What you will do — Would you retype each of the records exactly as shown?

++++++

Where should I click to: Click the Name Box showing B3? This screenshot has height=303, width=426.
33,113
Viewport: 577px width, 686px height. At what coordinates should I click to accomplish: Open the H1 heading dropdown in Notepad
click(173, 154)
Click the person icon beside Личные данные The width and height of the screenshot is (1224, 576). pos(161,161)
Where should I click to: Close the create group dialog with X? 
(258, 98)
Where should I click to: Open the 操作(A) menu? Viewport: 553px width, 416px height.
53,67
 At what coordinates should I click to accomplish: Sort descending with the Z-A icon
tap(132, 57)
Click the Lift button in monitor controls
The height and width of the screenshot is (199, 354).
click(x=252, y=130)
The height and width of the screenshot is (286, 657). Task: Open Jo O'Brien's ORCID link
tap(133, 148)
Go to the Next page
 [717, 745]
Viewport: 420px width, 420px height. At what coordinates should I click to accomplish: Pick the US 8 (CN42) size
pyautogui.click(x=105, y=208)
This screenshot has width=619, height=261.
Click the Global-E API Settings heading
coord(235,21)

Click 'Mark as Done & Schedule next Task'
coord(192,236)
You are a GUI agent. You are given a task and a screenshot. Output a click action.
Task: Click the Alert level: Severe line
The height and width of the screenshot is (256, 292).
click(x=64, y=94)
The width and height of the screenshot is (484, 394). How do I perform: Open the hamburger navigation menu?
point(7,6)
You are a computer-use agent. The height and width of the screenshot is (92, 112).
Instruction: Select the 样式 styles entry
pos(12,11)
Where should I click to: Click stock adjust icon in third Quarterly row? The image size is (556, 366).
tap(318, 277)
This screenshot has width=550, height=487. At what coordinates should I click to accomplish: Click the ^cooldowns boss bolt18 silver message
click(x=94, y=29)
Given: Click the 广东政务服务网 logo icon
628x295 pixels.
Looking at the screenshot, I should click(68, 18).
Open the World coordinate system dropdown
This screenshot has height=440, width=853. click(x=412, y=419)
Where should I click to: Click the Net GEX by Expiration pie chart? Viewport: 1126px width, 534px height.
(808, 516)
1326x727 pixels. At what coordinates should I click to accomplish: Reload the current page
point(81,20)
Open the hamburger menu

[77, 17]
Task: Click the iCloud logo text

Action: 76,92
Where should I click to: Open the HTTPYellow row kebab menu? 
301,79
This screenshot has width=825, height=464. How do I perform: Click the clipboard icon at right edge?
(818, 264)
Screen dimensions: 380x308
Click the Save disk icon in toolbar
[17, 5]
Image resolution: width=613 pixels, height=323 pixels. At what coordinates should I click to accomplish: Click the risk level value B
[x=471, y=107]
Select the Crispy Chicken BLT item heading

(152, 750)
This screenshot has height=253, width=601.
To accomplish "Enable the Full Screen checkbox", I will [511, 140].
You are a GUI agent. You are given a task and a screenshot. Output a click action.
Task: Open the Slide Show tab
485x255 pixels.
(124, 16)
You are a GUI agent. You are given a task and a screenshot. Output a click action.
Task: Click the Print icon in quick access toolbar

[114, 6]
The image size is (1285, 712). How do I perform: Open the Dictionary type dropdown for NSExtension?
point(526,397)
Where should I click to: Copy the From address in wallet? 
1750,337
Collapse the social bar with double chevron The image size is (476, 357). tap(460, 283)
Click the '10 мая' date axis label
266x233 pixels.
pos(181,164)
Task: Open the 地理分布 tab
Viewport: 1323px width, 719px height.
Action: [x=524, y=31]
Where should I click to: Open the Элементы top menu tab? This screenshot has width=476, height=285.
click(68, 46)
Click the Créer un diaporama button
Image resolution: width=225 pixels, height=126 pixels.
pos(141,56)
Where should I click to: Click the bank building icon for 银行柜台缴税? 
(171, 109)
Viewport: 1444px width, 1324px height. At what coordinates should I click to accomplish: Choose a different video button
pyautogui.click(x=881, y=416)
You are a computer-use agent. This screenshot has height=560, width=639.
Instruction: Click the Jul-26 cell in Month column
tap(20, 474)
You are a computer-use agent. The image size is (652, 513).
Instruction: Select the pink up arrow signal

++++++

Answer to this task —
Where should I click to: Click the Name Box showing B3? This screenshot has height=303, width=426.
33,113
Viewport: 577px width, 686px height. At what coordinates should I click to accomplish: Open the H1 heading dropdown in Notepad
click(173, 154)
Click the person icon beside Личные данные The width and height of the screenshot is (1224, 576). pos(161,161)
Where should I click to: Close the create group dialog with X? 
(258, 98)
Where should I click to: Open the 操作(A) menu? Viewport: 553px width, 416px height.
53,67
 At what coordinates should I click to accomplish: Sort descending with the Z-A icon
tap(132, 57)
Click the Lift button in monitor controls
The height and width of the screenshot is (199, 354).
click(x=252, y=130)
The height and width of the screenshot is (286, 657). Task: Open Jo O'Brien's ORCID link
tap(133, 148)
Go to the Next page
 [717, 745]
Viewport: 420px width, 420px height. At what coordinates should I click to accomplish: Pick the US 8 (CN42) size
pyautogui.click(x=105, y=208)
This screenshot has width=619, height=261.
Click the Global-E API Settings heading
coord(235,21)

Click 'Mark as Done & Schedule next Task'
coord(192,236)
You are a GUI agent. You are given a task and a screenshot. Output a click action.
Task: Click the Alert level: Severe line
The height and width of the screenshot is (256, 292).
click(x=64, y=94)
The width and height of the screenshot is (484, 394). How do I perform: Open the hamburger navigation menu?
point(7,6)
You are a computer-use agent. The height and width of the screenshot is (92, 112).
Instruction: Select the 样式 styles entry
pos(12,11)
Where should I click to: Click stock adjust icon in third Quarterly row? The image size is (556, 366).
tap(318, 277)
This screenshot has width=550, height=487. At what coordinates should I click to accomplish: Click the ^cooldowns boss bolt18 silver message
click(x=94, y=29)
Given: Click the 广东政务服务网 logo icon
628x295 pixels.
Looking at the screenshot, I should click(68, 18).
Open the World coordinate system dropdown
This screenshot has height=440, width=853. click(x=412, y=419)
Where should I click to: Click the Net GEX by Expiration pie chart? Viewport: 1126px width, 534px height.
(808, 516)
1326x727 pixels. At what coordinates should I click to accomplish: Reload the current page
point(81,20)
Open the hamburger menu

[77, 17]
Task: Click the iCloud logo text

Action: 76,92
Where should I click to: Open the HTTPYellow row kebab menu? 
301,79
This screenshot has width=825, height=464. How do I perform: Click the clipboard icon at right edge?
(818, 264)
Screen dimensions: 380x308
Click the Save disk icon in toolbar
[17, 5]
Image resolution: width=613 pixels, height=323 pixels. At what coordinates should I click to accomplish: Click the risk level value B
[x=471, y=107]
Select the Crispy Chicken BLT item heading

(152, 750)
This screenshot has height=253, width=601.
To accomplish "Enable the Full Screen checkbox", I will [511, 140].
You are a GUI agent. You are given a task and a screenshot. Output a click action.
Task: Open the Slide Show tab
485x255 pixels.
(124, 16)
You are a GUI agent. You are given a task and a screenshot. Output a click action.
Task: Click the Print icon in quick access toolbar

[114, 6]
The image size is (1285, 712). How do I perform: Open the Dictionary type dropdown for NSExtension?
point(526,397)
Where should I click to: Copy the From address in wallet? 
1750,337
Collapse the social bar with double chevron The image size is (476, 357). tap(460, 283)
Click the '10 мая' date axis label
266x233 pixels.
pos(181,164)
Task: Open the 地理分布 tab
Viewport: 1323px width, 719px height.
Action: [x=524, y=31]
Where should I click to: Open the Элементы top menu tab? This screenshot has width=476, height=285.
click(68, 46)
Click the Créer un diaporama button
Image resolution: width=225 pixels, height=126 pixels.
pos(141,56)
Where should I click to: Click the bank building icon for 银行柜台缴税? 
(171, 109)
Viewport: 1444px width, 1324px height. At what coordinates should I click to accomplish: Choose a different video button
pyautogui.click(x=881, y=416)
You are a computer-use agent. This screenshot has height=560, width=639.
Instruction: Click the Jul-26 cell in Month column
tap(20, 474)
You are a computer-use agent. The image size is (652, 513).
Instruction: Select the pink up arrow signal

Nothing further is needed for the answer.